TASK PROMPT >> Every line from the one containing "1559x989 pixels." to the end of the records below must be copied exactly, and no pictures may be included.

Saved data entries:
--------------------------------

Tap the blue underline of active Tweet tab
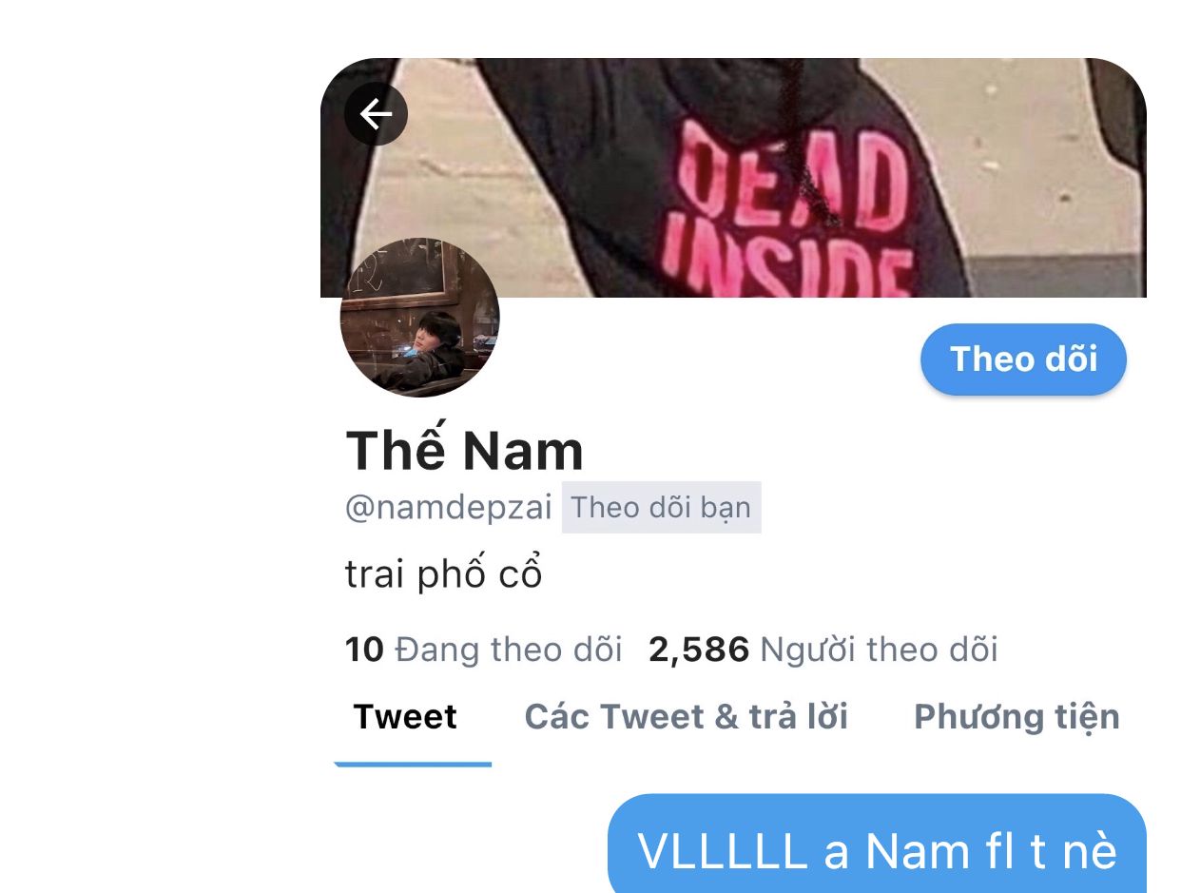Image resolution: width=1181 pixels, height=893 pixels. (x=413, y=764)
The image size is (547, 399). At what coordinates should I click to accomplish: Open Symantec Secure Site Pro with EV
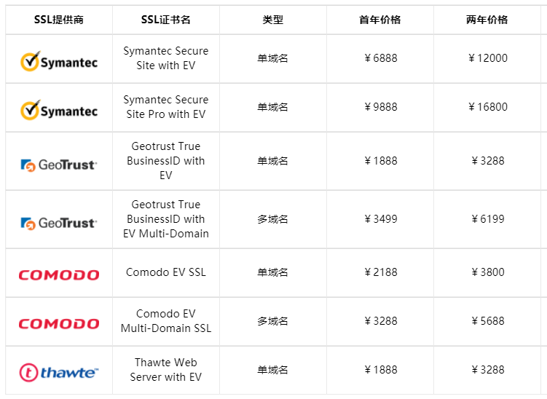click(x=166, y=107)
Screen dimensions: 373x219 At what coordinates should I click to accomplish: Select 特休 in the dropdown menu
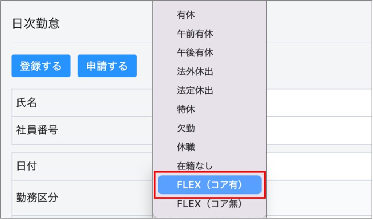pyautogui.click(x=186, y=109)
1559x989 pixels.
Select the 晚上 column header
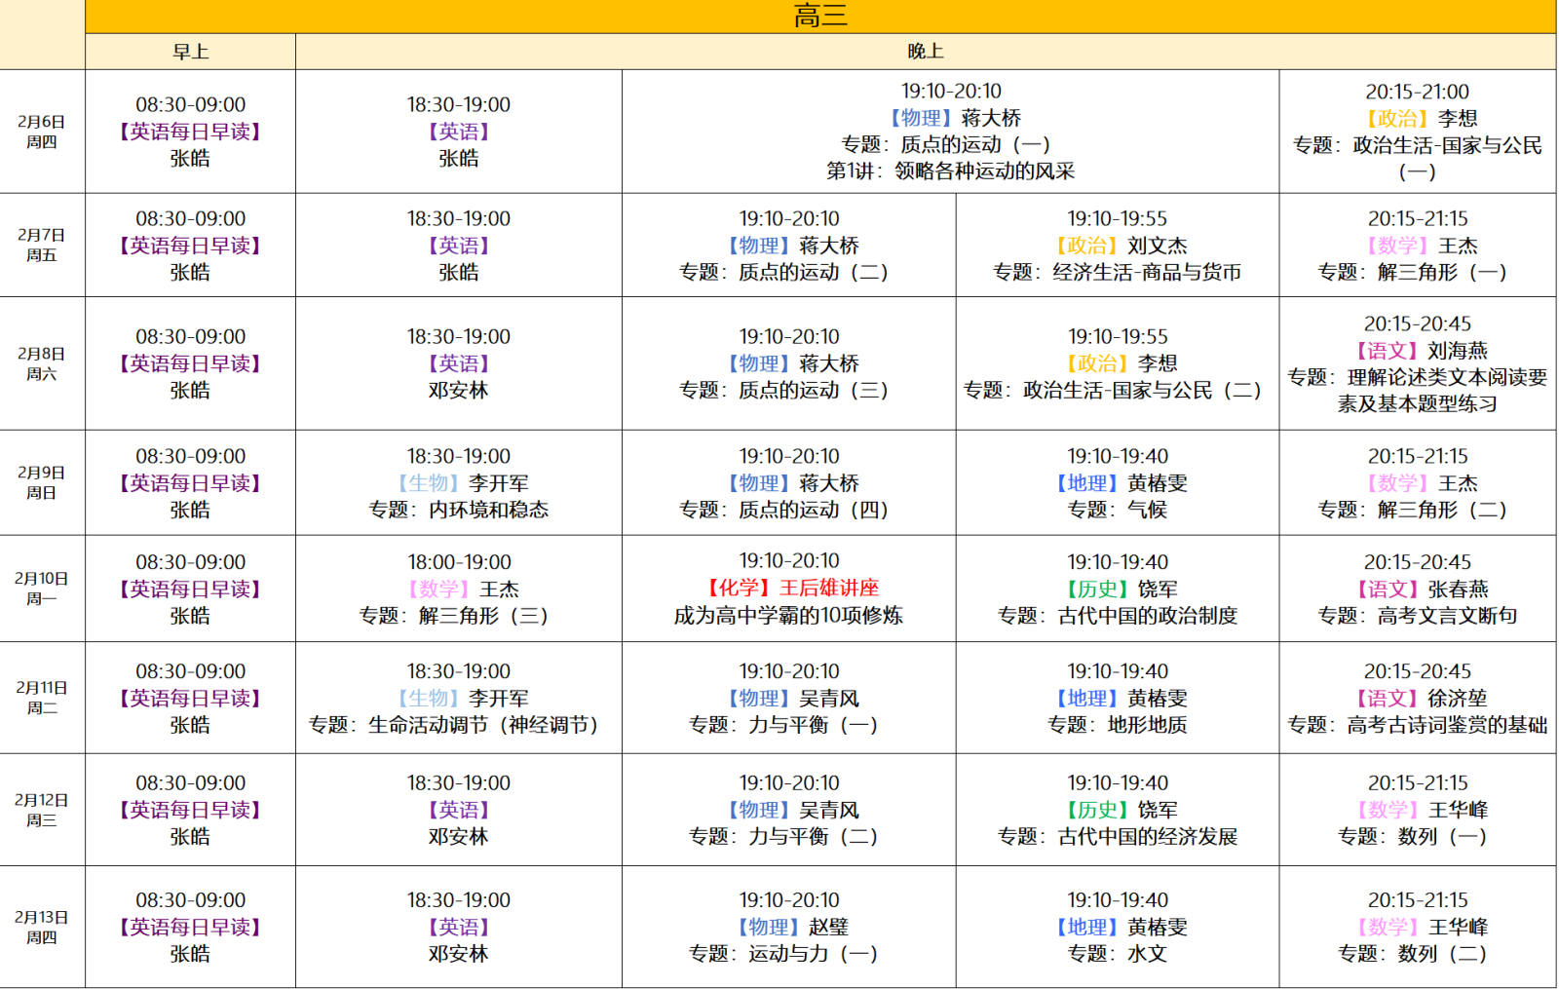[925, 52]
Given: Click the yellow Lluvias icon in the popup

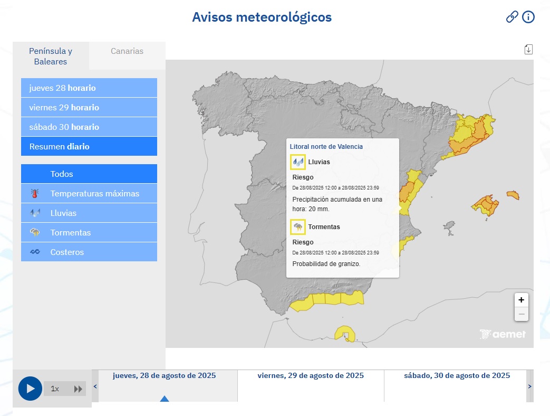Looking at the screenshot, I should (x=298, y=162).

--------------------------------

SOLVED EXERCISE >>
1559x989 pixels.
Select the 晚上 column header
[925, 52]
Given: Click the yellow Lluvias icon in the popup

Looking at the screenshot, I should (x=298, y=162).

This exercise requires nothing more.